Green Island
The title poem of Liz Countryman’s Green Island evokes a seaside scene with the speaker’s father and, after dizzying shifts between time, space, and scale, ends:
inside the suitcase on the closet’s high shelf are a few particles of sand and on my father’s soft blue Green Island t shirt
is a velvety white sun, a boat and capital letters
as he sits on a lawn chair in the evening in our backyard
Anchored in family, place, and a postmodern sensibility of destabilized meaning, Countryman’s vertiginous poems are held together rhythmically:
When my trees were knocked down it was a development.
When my ribs knocked, trees grew among them.
I grew a forest in me to thrash against, thanks
to beautiful people’s disregard in drab rooms,
next to sliding glass doors—forests of hands briefly circling me in dance.

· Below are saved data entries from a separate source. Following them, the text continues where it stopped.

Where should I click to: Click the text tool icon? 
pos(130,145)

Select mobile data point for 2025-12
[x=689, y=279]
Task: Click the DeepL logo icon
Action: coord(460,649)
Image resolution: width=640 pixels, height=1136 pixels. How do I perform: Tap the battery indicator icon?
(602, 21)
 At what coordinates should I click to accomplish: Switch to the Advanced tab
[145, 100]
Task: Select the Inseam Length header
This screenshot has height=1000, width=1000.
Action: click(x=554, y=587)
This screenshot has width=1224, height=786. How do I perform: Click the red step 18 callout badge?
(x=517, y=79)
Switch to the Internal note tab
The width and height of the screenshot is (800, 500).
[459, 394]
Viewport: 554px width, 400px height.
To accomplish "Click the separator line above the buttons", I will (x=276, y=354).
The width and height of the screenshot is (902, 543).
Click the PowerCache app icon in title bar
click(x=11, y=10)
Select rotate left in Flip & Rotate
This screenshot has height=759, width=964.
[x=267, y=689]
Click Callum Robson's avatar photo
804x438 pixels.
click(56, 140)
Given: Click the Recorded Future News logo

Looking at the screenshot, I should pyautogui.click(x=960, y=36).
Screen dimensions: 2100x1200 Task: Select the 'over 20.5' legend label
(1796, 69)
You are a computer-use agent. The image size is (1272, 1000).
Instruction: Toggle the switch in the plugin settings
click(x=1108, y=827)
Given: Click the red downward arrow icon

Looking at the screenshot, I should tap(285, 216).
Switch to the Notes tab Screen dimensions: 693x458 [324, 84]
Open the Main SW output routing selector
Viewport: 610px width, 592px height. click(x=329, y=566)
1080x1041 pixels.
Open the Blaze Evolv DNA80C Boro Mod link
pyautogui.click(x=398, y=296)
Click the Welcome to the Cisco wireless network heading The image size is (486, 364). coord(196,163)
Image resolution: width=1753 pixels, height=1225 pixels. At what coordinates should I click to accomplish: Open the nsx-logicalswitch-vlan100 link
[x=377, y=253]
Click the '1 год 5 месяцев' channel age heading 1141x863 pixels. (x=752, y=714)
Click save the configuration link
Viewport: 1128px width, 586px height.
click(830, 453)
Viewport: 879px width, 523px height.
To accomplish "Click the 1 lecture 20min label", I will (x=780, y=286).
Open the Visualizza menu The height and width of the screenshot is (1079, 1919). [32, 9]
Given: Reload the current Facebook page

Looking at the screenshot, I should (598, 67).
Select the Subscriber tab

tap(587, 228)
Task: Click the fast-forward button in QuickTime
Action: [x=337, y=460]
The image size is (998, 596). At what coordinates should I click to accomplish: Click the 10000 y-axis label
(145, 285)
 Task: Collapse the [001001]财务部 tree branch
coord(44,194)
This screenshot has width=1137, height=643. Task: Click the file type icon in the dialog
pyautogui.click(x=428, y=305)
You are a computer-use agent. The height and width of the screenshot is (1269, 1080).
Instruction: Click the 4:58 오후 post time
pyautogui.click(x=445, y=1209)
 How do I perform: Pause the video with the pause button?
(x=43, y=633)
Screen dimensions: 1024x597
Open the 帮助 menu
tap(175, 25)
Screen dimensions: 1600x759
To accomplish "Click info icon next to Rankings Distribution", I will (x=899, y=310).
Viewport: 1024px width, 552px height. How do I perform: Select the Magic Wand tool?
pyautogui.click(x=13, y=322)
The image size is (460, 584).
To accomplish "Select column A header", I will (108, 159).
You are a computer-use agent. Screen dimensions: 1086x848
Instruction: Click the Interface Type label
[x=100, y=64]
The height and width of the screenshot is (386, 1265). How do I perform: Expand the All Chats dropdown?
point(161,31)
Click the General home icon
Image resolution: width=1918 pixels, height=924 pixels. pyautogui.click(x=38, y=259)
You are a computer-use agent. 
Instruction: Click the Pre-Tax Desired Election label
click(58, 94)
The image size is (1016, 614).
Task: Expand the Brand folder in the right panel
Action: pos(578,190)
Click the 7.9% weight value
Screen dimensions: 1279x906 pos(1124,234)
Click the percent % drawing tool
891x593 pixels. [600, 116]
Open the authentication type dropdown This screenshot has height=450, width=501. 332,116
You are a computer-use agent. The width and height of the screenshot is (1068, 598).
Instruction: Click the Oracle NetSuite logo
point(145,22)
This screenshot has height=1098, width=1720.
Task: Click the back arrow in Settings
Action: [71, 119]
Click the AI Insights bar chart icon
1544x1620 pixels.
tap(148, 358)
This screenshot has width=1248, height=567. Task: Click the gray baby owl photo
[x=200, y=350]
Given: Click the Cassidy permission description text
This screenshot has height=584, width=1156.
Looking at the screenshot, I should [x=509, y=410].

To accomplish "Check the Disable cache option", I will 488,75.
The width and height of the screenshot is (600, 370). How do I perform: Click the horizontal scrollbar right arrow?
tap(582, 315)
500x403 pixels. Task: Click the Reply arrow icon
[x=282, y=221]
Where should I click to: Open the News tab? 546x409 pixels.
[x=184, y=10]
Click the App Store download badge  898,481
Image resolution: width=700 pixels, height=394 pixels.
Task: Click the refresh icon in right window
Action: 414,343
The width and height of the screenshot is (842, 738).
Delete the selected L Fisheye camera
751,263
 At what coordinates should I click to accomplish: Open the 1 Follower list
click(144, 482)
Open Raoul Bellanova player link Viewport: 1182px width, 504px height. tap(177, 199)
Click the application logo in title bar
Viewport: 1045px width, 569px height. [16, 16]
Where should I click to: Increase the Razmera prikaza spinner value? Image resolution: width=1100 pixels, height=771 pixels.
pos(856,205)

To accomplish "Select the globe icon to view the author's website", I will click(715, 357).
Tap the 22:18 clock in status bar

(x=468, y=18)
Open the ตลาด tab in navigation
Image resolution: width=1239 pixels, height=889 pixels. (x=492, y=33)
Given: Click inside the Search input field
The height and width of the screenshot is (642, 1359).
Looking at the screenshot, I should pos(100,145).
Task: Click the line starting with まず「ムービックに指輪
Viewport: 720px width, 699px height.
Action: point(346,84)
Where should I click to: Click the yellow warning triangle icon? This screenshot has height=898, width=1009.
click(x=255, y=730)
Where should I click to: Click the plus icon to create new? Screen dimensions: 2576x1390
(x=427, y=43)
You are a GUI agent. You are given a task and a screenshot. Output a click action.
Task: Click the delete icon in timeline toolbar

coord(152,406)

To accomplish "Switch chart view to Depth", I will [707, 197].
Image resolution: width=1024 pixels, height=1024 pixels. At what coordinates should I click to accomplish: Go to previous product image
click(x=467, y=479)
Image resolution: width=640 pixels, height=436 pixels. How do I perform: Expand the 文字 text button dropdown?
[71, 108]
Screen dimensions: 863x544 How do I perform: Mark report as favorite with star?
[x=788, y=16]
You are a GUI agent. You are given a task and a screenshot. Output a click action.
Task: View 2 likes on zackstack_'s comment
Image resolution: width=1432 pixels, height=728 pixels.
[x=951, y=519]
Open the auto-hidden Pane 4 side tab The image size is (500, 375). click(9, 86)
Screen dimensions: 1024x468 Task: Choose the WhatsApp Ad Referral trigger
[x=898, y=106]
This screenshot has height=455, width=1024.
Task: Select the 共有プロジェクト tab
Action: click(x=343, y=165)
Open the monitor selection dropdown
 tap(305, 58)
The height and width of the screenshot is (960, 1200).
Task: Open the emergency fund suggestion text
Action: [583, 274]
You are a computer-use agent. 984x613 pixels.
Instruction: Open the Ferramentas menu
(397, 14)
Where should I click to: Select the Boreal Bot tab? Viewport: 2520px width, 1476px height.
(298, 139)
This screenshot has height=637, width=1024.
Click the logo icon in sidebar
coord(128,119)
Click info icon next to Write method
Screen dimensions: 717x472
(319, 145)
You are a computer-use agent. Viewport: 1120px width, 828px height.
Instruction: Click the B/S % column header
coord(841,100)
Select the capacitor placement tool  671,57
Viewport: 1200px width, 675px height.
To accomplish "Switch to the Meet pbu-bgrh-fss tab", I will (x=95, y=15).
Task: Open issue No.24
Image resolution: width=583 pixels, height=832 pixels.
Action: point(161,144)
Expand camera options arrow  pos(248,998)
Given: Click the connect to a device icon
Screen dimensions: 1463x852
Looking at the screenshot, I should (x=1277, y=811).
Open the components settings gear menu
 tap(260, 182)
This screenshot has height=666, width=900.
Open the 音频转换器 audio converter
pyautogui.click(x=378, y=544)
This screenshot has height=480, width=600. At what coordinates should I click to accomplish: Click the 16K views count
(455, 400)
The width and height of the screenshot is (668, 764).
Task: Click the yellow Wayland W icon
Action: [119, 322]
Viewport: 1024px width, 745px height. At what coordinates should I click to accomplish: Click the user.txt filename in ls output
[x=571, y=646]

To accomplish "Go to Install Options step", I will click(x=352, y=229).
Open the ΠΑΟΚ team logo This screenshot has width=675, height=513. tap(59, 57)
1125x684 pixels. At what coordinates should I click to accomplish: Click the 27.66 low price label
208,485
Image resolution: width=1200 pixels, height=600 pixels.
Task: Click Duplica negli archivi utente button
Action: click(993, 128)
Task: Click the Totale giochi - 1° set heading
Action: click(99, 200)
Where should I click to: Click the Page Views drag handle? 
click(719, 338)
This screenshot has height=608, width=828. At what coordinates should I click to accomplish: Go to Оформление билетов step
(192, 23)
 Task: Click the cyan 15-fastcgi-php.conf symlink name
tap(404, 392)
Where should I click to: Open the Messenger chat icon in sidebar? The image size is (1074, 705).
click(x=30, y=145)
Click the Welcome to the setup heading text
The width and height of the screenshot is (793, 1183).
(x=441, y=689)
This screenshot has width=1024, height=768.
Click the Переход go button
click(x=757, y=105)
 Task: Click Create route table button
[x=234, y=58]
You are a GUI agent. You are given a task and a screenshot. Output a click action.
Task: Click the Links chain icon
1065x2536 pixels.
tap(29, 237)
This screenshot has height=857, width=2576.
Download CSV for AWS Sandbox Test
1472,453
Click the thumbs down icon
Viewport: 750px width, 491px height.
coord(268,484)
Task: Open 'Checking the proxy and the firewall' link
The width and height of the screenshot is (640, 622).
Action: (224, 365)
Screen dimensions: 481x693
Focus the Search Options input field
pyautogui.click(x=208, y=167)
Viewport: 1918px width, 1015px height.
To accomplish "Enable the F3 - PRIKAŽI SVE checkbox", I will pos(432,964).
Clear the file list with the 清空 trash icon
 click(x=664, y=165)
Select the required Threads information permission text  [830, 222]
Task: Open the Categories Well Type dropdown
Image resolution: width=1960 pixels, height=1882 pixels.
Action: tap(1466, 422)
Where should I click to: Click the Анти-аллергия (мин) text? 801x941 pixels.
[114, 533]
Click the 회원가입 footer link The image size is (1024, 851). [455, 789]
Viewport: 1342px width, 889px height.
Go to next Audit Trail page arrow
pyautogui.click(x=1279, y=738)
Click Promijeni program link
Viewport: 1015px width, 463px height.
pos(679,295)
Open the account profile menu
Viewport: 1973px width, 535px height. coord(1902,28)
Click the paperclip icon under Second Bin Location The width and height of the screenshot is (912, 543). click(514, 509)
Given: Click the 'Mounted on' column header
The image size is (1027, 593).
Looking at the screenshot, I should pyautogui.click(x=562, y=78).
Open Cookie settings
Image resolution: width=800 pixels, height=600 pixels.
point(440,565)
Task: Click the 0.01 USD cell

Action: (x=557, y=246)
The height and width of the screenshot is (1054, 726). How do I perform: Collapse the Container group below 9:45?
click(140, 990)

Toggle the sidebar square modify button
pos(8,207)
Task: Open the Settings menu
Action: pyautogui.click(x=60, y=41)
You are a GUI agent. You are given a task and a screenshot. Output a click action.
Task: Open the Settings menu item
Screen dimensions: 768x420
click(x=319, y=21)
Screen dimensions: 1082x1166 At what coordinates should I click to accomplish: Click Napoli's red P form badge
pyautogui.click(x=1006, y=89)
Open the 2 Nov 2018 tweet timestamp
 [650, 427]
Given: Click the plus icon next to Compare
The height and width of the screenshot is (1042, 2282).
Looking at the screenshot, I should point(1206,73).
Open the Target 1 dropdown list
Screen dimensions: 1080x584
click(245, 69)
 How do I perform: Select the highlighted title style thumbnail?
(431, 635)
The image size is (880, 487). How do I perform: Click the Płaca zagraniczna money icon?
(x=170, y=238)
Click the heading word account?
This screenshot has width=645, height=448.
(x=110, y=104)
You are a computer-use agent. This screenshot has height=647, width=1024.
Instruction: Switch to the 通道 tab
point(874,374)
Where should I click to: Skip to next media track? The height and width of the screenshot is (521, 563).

My own body? It was a plane.
These lucid, wry poems delight in the situational comedy of motherhood (“I am a repository / of your head smell”). Countryman shows how the work of mothering and of belonging to earth are co-constitutive, each demanding both radical self-decentering and radical care: “I’m teaching you to use toilet paper. / It was ripped from the Great Northern Forest.”
For Countryman, even family relationships are epistemic: “By giving each of my daughters a sibling, I also give them / some other region they’re next to but can’t know,” she writes, and, “As we face the book, I feel so adjacent to you.” A book of field poetics evoking proximal learning and deep ecology, Green Island stages motherhood, memory, and mind as overlapping forces of situated, embodied consciousness:
It is the motion I make when leaving you in your car seat, facing
backwards.
How your warm organs in my embrace withhold the undiscovered place
they/constitute.
“The Clearing,” an 11-page poem, opens with an image of deforestation: “Birds, we’ve cleared away your space.” Parlaying self and place as shared intimacies, the speaker arrives at true seeing: “In my memory, I never looked into the woods. The clearing was / hospitable and strange. It had been there a long time. / I was new.”